We have two triangles, as shown in the diagram. Angle A=angle EDF, AB=DE, and
AC=DF. Prove that the two triangles are congruent.
1. If BC=EF, then the two triangles are congruent, by SSS. So, assume that BC
not=EF.2. Find the point G (on the same side of line DE as F is) so that DF=DG and
BC=EG. We do this by drawing arcs of those radii and finding where they intersect, if they do intersect.
3. Triangle ABC=triangle DEG [SSS].4. Angle A=angle EDG [definition of congruence of triangles].
5. Angle EDG=angle EDF [both=angle A].
6. So, they are the same angle. And F and G are the same point. And EF=BC.
7. This contradicts our assumption that BC not=EF.
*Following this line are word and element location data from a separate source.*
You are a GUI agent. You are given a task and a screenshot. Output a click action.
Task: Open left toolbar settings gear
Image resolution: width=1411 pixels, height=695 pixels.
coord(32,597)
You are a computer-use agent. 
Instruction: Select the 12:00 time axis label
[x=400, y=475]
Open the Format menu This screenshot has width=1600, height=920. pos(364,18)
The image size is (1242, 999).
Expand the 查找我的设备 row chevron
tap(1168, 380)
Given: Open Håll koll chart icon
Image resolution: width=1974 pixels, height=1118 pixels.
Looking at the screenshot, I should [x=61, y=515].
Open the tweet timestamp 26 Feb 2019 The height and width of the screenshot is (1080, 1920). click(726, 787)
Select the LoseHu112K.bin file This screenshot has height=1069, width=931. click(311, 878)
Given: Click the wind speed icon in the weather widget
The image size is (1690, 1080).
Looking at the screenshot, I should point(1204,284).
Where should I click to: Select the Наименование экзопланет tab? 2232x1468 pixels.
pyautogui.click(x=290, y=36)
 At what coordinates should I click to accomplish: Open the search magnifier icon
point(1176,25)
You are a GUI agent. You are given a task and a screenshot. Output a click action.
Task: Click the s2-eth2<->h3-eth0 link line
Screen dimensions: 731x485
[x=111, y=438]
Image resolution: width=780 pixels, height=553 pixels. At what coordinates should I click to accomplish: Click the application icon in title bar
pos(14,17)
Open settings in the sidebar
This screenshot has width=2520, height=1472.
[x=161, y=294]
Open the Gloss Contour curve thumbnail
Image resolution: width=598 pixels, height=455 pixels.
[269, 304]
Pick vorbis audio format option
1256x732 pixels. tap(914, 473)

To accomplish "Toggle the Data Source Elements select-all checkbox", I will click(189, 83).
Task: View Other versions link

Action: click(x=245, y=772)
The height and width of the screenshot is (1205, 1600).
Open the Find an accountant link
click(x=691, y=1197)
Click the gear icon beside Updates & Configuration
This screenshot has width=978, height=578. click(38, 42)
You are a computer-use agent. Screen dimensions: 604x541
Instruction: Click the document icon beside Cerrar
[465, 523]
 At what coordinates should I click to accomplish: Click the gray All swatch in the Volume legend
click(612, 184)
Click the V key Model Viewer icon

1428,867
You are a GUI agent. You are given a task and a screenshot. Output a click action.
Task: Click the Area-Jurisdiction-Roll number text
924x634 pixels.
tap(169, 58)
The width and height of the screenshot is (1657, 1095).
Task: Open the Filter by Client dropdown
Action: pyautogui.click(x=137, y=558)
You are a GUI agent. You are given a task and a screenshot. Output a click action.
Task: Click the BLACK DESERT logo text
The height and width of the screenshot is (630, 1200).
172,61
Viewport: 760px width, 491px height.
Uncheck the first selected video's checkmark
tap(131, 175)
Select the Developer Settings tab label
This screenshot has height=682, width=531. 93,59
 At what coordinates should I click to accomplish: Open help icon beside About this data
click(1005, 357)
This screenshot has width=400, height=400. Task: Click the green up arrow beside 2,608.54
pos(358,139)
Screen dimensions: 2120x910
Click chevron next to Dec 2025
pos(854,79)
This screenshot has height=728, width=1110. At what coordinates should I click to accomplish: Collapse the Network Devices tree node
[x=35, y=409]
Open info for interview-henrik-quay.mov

8. So BC=EF, and the triangles are congruent by SSS, as mentioned in step #1.
4. Assume SAS and prove SSS.
We have two triangles, as shown in the diagram. AB=DE, AC=DF, and BC=EF. Prove
that the two triangles are congruent.
1. If angle A=angle EDF, then the two triangles are congruent, by SAS. So,
assume that angle A not=angle EDF.
2. Draw a line DG, so that angle BAC=angle EDG.
3. Find the point H (on the same side of DE that F is) so that DH=AC.4. F & H are not the same point [DF and DG can only intersect at D].
5. Draw EH and FH.
6. Triangle ABC=triangle DEH [SAS].
7. EH=BC [definition of congruent triangles].
8. EH=EF [both=BC].
9. DH=DF [both=AC].
10. Both triangle DFH and triangle EFH are isosceles [definition].
11. The perpendicular bisector of FH must pass through both D and E [a Euclid theorem, which I will track down later].
12. So DE is the perpendicular bisector of FH [definition].
13. But that is impossible, since H and F are on the same side of line DE [step #3].14. This contradicts our assumption that angle A not=angle EDF.
15. So angle A=angle EDF, and the triangles are congruent by SAS, as mentioned in step #1.
Note: Above I showed that ASA implies SAS and vice versa. I also showed that SAS
implies SSS and vice versa. So, you can assume any of the three, and then go by a
chain of above proofs to prove any of the other two. See the left half of this diagram.
This kind of chain can be done in three proofs, rather than four. See the right half of
the diagram, to see how that could be done. I had difficulty coming up with any proof
involving ASA and SSS. So, I did it with four proofs.
Notice that all four of the above proofs are fairly similar. That is further evidence that these three theorems/postulates are
equivalent. And none of them is much more obvious than any of the others.